(WHAT TO PRODUCE):
Extract, exactly and without pictures, every line from the one that includes "The width and height of the screenshot is (800, 600)." through the final line of the material below.

··· DATA SECTION

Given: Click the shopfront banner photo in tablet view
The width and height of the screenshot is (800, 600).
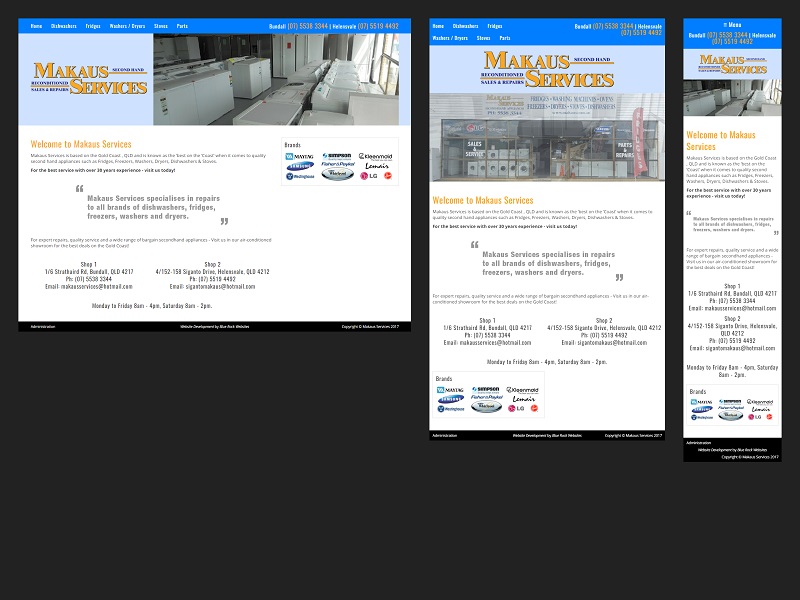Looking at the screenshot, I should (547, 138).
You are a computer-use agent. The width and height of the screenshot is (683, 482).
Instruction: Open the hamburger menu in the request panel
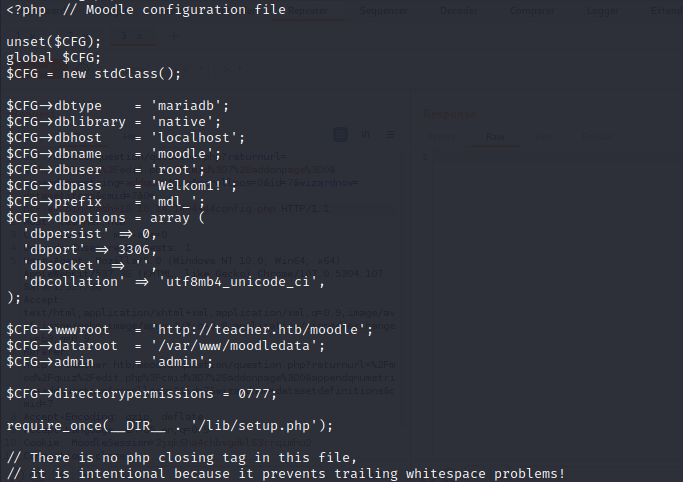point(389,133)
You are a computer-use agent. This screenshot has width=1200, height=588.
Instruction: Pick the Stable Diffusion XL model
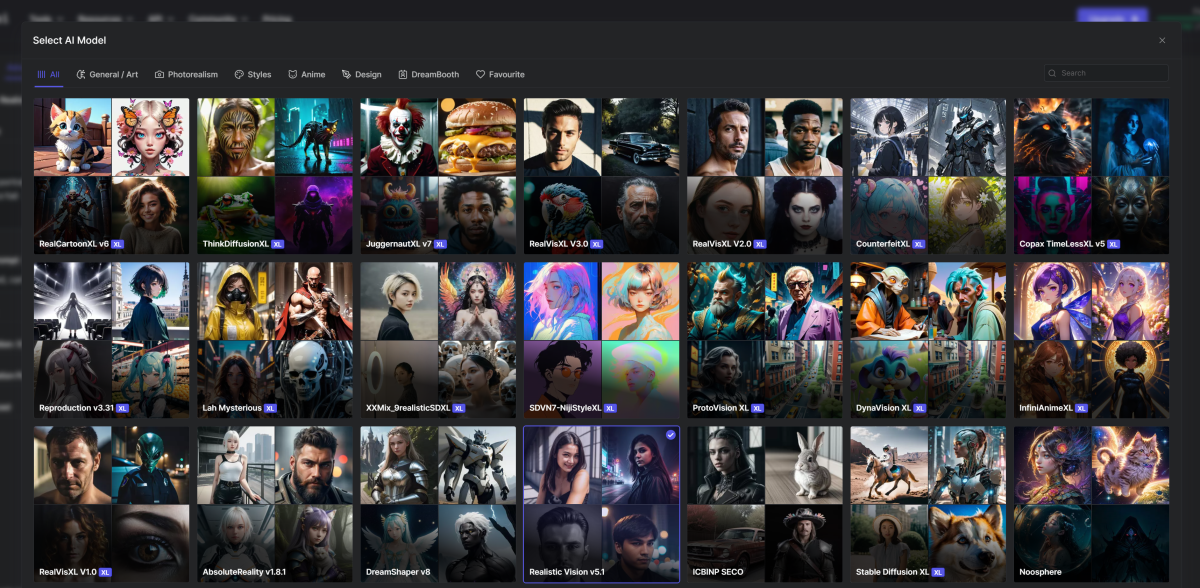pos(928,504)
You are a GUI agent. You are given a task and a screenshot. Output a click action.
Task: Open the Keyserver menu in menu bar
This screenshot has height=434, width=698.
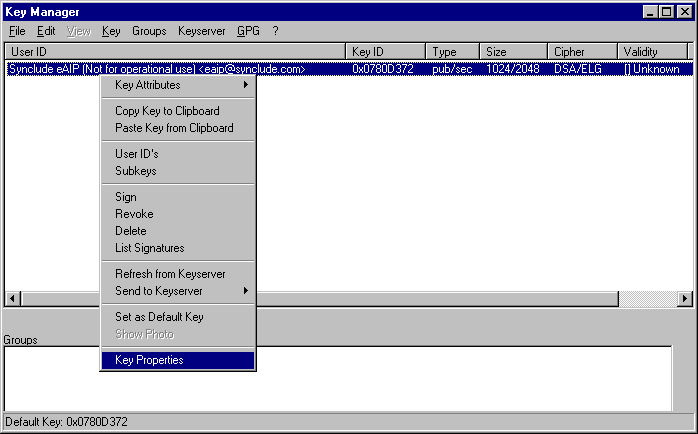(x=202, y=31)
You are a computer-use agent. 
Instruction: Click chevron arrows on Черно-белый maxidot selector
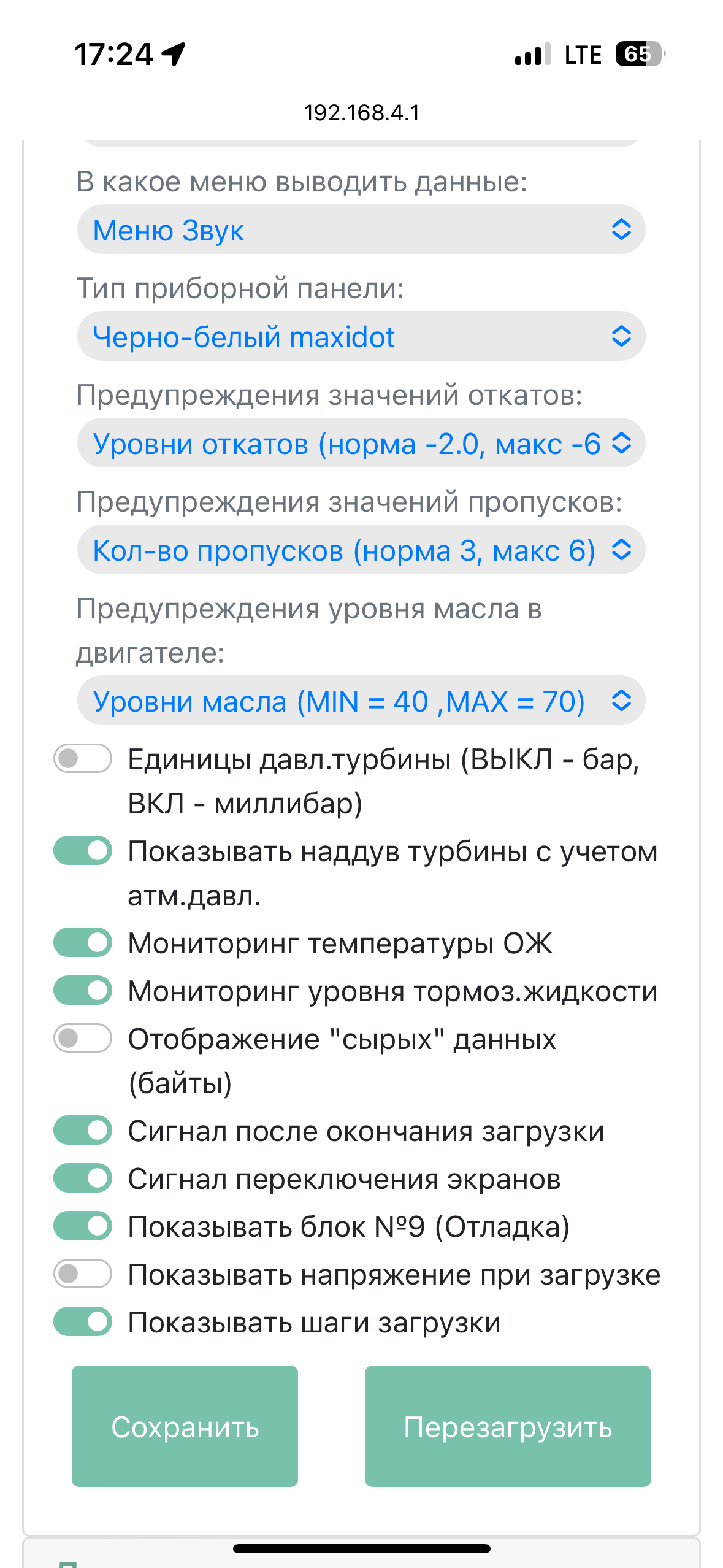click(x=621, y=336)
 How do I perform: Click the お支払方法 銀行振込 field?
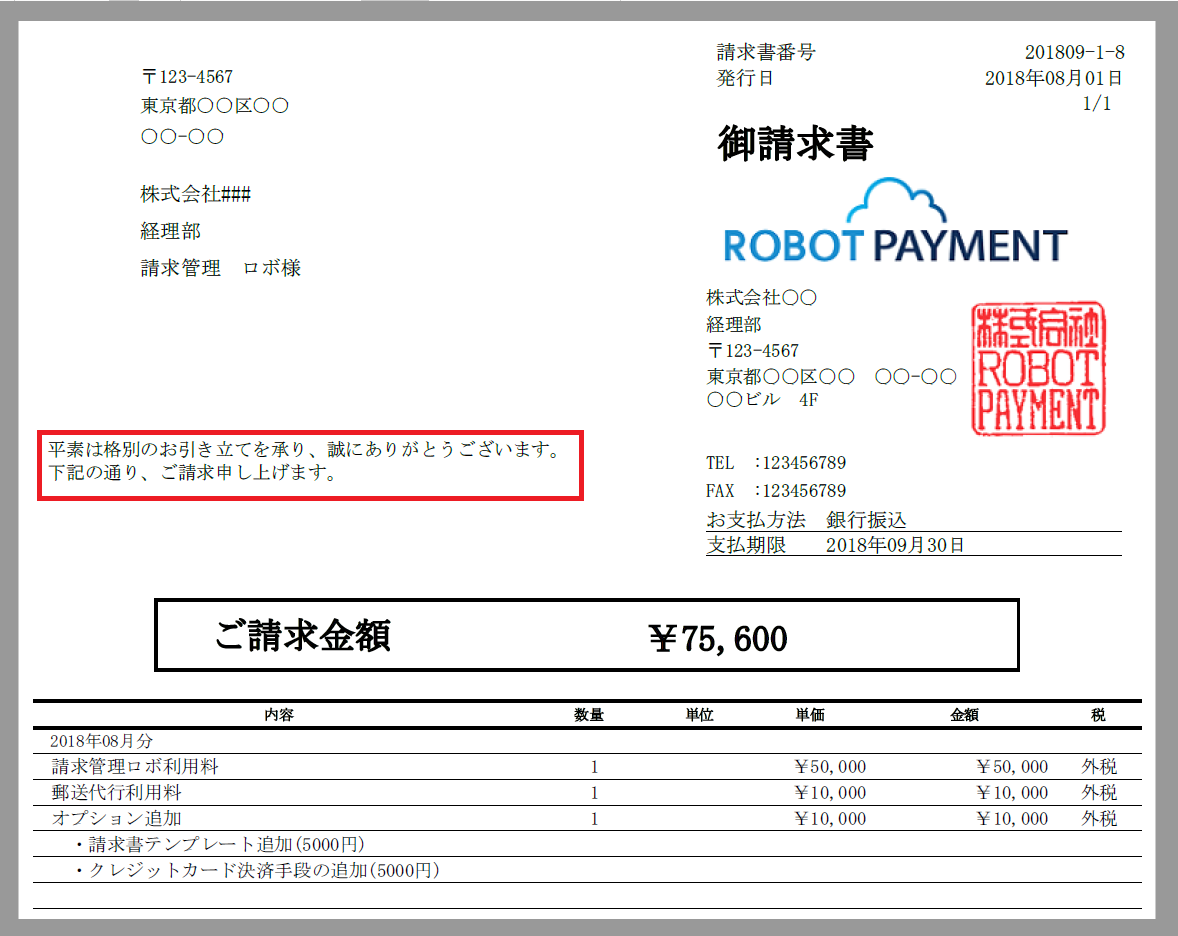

······

(RESPONSE BELOW):
The width and height of the screenshot is (800, 600).
Looking at the screenshot, I should (547, 138).
You are a computer-use agent. The width and height of the screenshot is (683, 482).
Instruction: Open the hamburger menu in the request panel
point(389,133)
You are a computer-use agent. This screenshot has width=1200, height=588.
Instruction: Pick the Stable Diffusion XL model
pos(928,504)
You are a GUI agent. You are given a task and a screenshot. Output a click action.
Task: Open the Keyserver menu in menu bar
This screenshot has height=434, width=698.
(x=202, y=31)
You are a computer-use agent. 
Instruction: Click chevron arrows on Черно-белый maxidot selector
click(x=621, y=336)
 How do I perform: Click the お支払方法 銀行振込 field?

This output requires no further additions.